If anyone has further questions, feel free to ask even by e-mail. If you want to know about the 28 ga. capabilities any published data will apply. This barrel doesn't exhibit any surprises in that area.

I received an e-mail:

I happened to see on Mike Bellm's website that you have a site of your own and that you have a 28 gauge barrel for your TC Contender. I too have a Contender (a G2 model) which has a truly superior trigger and I had read here and there that 28 gauge shotgun barrels are made for them. Then when I saw your post on Mike's website I had evidence that these barrels are being made by someone out there. I had considered calling Fox Ridge to order one since I thought that the TC Custom Shop barrel should be a cut above what other companies make, but I guess that I must be wrong on that account. If you don't mind telling me: who made your 28 gauge Contender barrel and why did you decide to go with that company as opposed to Fox Ridge (Thompson Center Custom Shop)? Since I started this research on TC barrels, I see that there are a couple of companies that make barrels for their guns, and since I read commentary that TC's quality control is "spotty", I am beginning to understand why.So maybe a 28 gauge barrel from the TC Custom Shop would not be such a good idea after all? I look forward to your input on this subject and I thank you for your time and consideration.

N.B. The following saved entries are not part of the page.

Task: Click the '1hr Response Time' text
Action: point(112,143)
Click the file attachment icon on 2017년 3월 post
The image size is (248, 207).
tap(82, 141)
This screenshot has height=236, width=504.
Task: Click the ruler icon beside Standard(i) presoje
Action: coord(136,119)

My response (edited for this format and to remove personal references):

...about the 28 gauge. I got my barrel from Dave Van Horn. I believe he still has a website The Gun Shop.

I got the 28 gauge barrel from him because at the time:
1. I was on the prairienet TC list and they arranged a "deal" with Mr. Van Horn
2. I didn't have a 28 gauge barrel.
3. He was the only fellow who would make one for the Contender!

I didn't try the Custom Shop because they didn't do that at that time. I must not have noticed that they do 28 gauge Contender barrels now. I would think that they would do at least as good a job. Frankly, I've never gotten a bad custom shop barrel. I have 2, a .45-70 24" and a .25-35 21". Both are good accurate performers.

I highly recommend one other forum to a budding Contender freak like yourself. Specialty Pistols is a great forum for Contender and Encore shooters. Bullberry produces good quality after market Contender barrels as does On Target Technologies. For a good price on previously loved barrels, see Ed's Contenders.